**Listed records:**
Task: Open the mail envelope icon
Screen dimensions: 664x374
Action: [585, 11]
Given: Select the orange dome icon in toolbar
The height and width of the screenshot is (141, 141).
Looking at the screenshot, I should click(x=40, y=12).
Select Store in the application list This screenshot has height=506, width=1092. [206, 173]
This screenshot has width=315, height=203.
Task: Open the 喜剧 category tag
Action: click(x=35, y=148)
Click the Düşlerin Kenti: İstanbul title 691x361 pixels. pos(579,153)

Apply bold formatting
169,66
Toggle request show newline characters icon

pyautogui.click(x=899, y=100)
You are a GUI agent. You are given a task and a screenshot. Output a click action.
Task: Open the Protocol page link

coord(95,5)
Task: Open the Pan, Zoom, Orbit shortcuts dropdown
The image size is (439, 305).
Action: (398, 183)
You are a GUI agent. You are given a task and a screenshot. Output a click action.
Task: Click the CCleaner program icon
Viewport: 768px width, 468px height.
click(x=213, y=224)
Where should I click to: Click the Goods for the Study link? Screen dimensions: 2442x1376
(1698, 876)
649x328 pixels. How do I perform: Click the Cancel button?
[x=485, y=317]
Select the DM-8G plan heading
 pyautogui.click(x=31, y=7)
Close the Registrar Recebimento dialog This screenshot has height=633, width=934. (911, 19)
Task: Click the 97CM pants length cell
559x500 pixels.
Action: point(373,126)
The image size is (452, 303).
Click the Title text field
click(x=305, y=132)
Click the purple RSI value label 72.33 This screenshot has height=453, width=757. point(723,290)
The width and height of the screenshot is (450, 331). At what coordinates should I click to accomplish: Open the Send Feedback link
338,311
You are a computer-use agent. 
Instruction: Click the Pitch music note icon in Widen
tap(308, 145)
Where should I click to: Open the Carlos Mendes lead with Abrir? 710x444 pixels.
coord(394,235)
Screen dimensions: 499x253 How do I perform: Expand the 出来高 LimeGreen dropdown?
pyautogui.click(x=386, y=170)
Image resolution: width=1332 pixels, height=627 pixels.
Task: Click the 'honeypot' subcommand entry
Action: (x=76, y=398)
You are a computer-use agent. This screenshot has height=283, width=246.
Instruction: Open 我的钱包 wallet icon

**What to produce:** Return every line of the records above as a JSON array of strings, one string per line, with blank lines omitted.

**Task solution:**
[
  "Task: Open the mail envelope icon",
  "Screen dimensions: 664x374",
  "Action: [585, 11]",
  "Given: Select the orange dome icon in toolbar",
  "The height and width of the screenshot is (141, 141).",
  "Looking at the screenshot, I should click(x=40, y=12).",
  "Select Store in the application list This screenshot has height=506, width=1092. [206, 173]",
  "This screenshot has width=315, height=203.",
  "Task: Open the 喜剧 category tag",
  "Action: click(x=35, y=148)",
  "Click the Düşlerin Kenti: İstanbul title 691x361 pixels. pos(579,153)",
  "Apply bold formatting",
  "169,66",
  "Toggle request show newline characters icon",
  "pyautogui.click(x=899, y=100)",
  "You are a GUI agent. You are given a task and a screenshot. Output a click action.",
  "Task: Open the Protocol page link",
  "coord(95,5)",
  "Task: Open the Pan, Zoom, Orbit shortcuts dropdown",
  "The image size is (439, 305).",
  "Action: (398, 183)",
  "You are a GUI agent. You are given a task and a screenshot. Output a click action.",
  "Task: Click the CCleaner program icon",
  "Viewport: 768px width, 468px height.",
  "click(x=213, y=224)",
  "Where should I click to: Click the Goods for the Study link? Screen dimensions: 2442x1376",
  "(1698, 876)",
  "649x328 pixels. How do I perform: Click the Cancel button?",
  "[x=485, y=317]",
  "Select the DM-8G plan heading",
  " pyautogui.click(x=31, y=7)",
  "Close the Registrar Recebimento dialog This screenshot has height=633, width=934. (911, 19)",
  "Task: Click the 97CM pants length cell",
  "559x500 pixels.",
  "Action: point(373,126)",
  "The image size is (452, 303).",
  "Click the Title text field",
  "click(x=305, y=132)",
  "Click the purple RSI value label 72.33 This screenshot has height=453, width=757. point(723,290)",
  "The width and height of the screenshot is (450, 331). At what coordinates should I click to accomplish: Open the Send Feedback link",
  "338,311",
  "You are a computer-use agent. ",
  "Instruction: Click the Pitch music note icon in Widen",
  "tap(308, 145)",
  "Where should I click to: Open the Carlos Mendes lead with Abrir? 710x444 pixels.",
  "coord(394,235)",
  "Screen dimensions: 499x253 How do I perform: Expand the 出来高 LimeGreen dropdown?",
  "pyautogui.click(x=386, y=170)",
  "Image resolution: width=1332 pixels, height=627 pixels.",
  "Task: Click the 'honeypot' subcommand entry",
  "Action: (x=76, y=398)",
  "You are a computer-use agent. This screenshot has height=283, width=246.",
  "Instruction: Open 我的钱包 wallet icon"
]